Meet my new best friend, the slow cooker. He is loyal, honest, has rock-solid work ethic, and is one heck of a listener. I tend to think out loud. So my slow cooker gets an earful in the mornings before I head off to work. Thankfully he hasn’t told me to keep my rants and musings to myself yet. Until he does, I will continue vocally sorting through my endless tangled thoughts in the kitchen with no shame.
And now we have bonded over pork shoulder. A first attempt…and an epic success. Excellent teamwork I must say. This pork is tender and juicy, saucy and soooooo yummy. Not to mention versatile. Pork tacos anyone?
But can I make a shout for the slaw? That sassy slaw doing it’s southwestern thang alongside that juicy pork? It’s good. Really really good. My husband and I generally don’t do slaw. It’s not our thing. A possible reason being the sweetness. It’s just never done much for either of us. But this slaw…. like I said before, it’s got sass. It’s not your sugary-sweet, beat-around-the bush slaw. No, it’s the get-in-your-face, make a first impression, BAM kind of slaw. The kind I’d eat with a fork. With or without a pita pocket stuffed with juicy Memphis barbecue pork.

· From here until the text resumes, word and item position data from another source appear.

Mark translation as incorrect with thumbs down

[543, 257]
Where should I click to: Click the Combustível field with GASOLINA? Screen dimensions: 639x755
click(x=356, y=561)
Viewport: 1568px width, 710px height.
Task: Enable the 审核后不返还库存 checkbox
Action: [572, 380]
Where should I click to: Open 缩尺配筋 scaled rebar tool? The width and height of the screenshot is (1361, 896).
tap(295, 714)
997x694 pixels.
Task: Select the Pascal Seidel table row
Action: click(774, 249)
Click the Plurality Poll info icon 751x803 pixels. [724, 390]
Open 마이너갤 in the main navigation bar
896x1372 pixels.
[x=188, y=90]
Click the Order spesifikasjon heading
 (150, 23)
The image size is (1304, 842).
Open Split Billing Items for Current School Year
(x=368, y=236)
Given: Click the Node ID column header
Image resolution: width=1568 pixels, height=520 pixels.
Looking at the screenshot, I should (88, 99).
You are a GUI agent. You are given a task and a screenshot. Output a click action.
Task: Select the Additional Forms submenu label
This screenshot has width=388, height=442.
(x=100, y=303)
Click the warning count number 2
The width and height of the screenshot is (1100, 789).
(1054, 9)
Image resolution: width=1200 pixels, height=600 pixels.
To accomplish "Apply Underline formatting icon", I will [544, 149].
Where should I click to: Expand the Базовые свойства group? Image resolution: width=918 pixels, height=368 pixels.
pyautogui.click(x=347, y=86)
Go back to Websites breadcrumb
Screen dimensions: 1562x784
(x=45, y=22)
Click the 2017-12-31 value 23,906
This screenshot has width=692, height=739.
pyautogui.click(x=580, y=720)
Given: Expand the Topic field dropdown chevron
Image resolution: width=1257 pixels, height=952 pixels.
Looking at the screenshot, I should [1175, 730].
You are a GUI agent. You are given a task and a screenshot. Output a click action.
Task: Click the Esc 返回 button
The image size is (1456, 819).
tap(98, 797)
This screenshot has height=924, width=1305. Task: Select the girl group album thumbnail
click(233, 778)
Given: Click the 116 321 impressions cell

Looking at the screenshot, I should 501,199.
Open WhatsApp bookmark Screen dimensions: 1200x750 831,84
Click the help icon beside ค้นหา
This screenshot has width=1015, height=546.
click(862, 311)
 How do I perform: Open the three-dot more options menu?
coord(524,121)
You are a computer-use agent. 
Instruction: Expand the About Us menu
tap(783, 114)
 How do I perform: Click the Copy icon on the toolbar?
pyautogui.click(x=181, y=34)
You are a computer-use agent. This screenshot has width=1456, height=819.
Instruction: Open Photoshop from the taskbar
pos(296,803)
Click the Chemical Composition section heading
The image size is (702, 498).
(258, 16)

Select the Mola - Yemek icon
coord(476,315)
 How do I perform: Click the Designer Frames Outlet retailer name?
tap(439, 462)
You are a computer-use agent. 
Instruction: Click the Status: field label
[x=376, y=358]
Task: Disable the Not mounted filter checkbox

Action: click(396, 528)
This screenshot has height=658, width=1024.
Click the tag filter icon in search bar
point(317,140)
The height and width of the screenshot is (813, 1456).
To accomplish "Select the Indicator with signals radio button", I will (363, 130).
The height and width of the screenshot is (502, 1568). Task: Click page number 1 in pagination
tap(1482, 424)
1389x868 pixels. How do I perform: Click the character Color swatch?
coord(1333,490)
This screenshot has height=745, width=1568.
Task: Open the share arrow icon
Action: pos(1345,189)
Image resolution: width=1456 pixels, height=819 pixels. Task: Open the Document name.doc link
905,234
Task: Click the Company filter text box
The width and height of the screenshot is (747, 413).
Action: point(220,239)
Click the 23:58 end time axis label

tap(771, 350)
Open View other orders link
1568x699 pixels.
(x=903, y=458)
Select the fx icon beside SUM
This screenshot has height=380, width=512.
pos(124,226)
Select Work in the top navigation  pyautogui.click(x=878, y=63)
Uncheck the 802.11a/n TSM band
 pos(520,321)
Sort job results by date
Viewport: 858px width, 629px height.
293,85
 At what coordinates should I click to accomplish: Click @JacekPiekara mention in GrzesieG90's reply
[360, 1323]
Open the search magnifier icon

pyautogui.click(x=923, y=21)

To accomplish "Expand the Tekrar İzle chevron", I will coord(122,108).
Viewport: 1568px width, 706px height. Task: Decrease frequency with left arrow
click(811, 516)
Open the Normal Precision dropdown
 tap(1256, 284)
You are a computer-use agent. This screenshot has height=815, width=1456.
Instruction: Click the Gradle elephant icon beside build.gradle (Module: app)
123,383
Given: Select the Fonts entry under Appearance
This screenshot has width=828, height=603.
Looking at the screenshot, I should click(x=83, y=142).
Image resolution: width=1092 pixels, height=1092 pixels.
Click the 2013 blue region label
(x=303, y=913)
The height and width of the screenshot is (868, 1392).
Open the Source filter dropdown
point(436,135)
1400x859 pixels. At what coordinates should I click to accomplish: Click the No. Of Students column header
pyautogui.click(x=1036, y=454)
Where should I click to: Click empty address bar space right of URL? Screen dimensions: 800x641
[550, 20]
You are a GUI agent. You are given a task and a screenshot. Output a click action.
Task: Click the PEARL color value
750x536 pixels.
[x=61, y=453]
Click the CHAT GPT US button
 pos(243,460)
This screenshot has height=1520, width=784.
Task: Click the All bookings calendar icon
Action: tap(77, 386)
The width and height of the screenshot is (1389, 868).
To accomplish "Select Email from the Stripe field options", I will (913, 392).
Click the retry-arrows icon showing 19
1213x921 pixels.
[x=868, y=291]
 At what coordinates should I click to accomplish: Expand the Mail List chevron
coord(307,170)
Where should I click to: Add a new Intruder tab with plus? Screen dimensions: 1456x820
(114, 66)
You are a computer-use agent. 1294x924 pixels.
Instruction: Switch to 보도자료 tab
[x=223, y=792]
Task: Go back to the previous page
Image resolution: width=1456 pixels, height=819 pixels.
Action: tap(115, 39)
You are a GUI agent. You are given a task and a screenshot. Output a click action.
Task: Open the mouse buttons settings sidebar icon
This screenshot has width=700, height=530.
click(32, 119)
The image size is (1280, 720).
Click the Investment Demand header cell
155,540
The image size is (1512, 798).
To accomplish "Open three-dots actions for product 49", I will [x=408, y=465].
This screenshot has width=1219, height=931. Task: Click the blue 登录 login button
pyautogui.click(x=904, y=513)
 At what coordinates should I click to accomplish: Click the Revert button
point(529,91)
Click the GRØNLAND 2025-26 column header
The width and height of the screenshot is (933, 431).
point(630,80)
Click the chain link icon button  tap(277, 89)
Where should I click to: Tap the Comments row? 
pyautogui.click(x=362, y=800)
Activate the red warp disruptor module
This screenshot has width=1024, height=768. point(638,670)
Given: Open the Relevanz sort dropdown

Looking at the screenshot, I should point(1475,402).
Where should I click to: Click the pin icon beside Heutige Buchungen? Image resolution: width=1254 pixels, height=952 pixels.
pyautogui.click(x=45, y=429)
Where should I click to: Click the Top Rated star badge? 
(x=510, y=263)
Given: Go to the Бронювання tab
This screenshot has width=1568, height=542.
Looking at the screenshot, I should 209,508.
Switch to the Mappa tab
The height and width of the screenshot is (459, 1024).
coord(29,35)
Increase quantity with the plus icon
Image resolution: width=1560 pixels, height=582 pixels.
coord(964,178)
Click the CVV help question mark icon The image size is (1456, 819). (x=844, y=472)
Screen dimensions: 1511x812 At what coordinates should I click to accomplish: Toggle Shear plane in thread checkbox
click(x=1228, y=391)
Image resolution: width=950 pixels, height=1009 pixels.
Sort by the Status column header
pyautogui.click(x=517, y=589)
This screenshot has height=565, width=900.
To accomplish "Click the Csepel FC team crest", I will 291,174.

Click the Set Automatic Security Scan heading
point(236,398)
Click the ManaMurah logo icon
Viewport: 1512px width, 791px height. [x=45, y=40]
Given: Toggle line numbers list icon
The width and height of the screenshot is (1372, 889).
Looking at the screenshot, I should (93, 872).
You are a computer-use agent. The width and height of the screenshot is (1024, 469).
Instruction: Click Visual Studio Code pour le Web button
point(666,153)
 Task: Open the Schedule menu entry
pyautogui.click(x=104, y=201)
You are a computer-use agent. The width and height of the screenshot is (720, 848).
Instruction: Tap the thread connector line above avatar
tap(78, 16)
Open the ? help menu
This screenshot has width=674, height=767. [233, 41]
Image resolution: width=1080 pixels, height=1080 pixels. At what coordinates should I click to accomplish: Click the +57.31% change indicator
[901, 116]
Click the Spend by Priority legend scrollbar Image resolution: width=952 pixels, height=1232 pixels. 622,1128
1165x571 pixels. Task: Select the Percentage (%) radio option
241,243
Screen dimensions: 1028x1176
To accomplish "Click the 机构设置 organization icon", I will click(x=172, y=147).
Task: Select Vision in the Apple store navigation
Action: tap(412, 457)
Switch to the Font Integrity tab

But don’t get so caught up in the slaw that you forget the pork. It’s still kind of an integral part of these Memphis BBQ Pork Pitas…
- 8 pita sandwich pockets
- 1 boneless pork shoulder (about 5 pounds)
- salt & pepper to taste
- 1 teaspoon salt
- ½ teaspoon pepper
- 1 teaspoon paprika
- 1½ teaspoons garlic powder
- 1½ tablespoons onion powder
- 1 teaspoon dry mustard
- 1 cup ketchup
- ⅔ cup white vinegar
- 4 tablespoons brown sugar
- 2 tablespoons Worcestershire sauce
- 2 tablespoons prepared mustard
- ¼ teaspoon chili powder
- 4 cups broccoli slaw
- ½ red onion, thinly sliced
- 1½ tablespoons prepared mustard
- 1½ tablespoons white vinegar
- 3 tablespoons reduced-fat mayonnaise
- 1 tablespoon sugar
- ½ teaspoon salt
- ½ teaspoon red pepper flakes
- ¼ teaspoon chili powder
- Season pork shoulder with salt and pepper to taste. Place in slow cooker.
- Mix together salt, pepper, paprika, garlic powder, onion powder, dry mustard, ketchup, vinegar, brown sugar, Worcestershire sauce, prepared mustard, and chili powder. Reserve about ½ cup sauce, set aside. Pour remaining sauce over pork and cook on low 6-8 hours.
- Mix together broccoli slaw, prepared mustard, white vinegar, mayonnaise, sugar, red pepper flakes, chili powder, and salt. Add red onions and toss to combine. Chill until ready to serve.
- About 30 minutes before serving, shred pork with two forks. When ready to serve, stuff each pita pocket with about ½ cup shredded pork and ⅓ cup slaw. Drizzle with reserved barbecue sauce.